Burke, a mentor for the CFP Board of Standard’s Women’s Initiative (WIN), has found some women are apprehensive about starting their own businesses.  “There’s not the support or resources out there to make them feel like they can do it, and so I’m a huge proponent of ‘you can do this’ and I want to empower these women.”

The platform has attracted interest from sole practitioners, advisors at large wirehouses looking to transition to independence and firms looking for succession planning.

Burke and Grimes said Equita will provide one CFP scholarship a year to new member firms. And they are “in talks” to form virtual study groups to further assist women seeking the CFP designation or guidance on best practices.

“This type of firm did not exist in our industry, and it is a solution that we firmly believe will change the landscape of the financial services industry,” said Burke.

Katie Burke, CFP Method FinancialBurke is the founder and president of Method Financial Planning based in Fountainville, Pa., with a satellite office in San Diego, Calif. Her fee-only practice offers financial planning and investment management to busy professionals and young families.

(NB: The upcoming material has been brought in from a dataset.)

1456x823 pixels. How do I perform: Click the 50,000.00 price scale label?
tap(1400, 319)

Burke started her finance career at Bernstein Global Wealth Management before moving to Delphi Private Advisors in San Diego. While at Delphi, Burke had her first child and said things changed for her personally and professionally, inspiring her to start her own firm. Method Financial serves young families and busy professionals like herself.

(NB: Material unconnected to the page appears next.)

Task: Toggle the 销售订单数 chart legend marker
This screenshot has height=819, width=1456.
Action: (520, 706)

Bridget Grimes, CFP Wealth ChoiceGrimes is also a fee-only advisor and president of San Diego-based Wealth Choice, which has mostly women executives as its clientele.  She, too, worked for larger firms, including Morgan Stanley Smith Barney and Hoyle Cohen, before stepping out on her own in 2016. Grimes has been in the industry since the late 1980s and said over time she began to want to run her business in a way where she could do the work that she wanted, on her own terms.

The two women connected in San Diego at a local women’s networking group. In the early days of Wealth Choice, Grimes said, she reached out to Burke to team up for a few client cases. They found that they liked and respected each other, enough to form Equita together to help other women practitioners.

 “We thought, wow, how lucky are we that we know each other,” said Grimes. “There are other women we know who have other small firms out there that could benefit from this collaborative relationship.”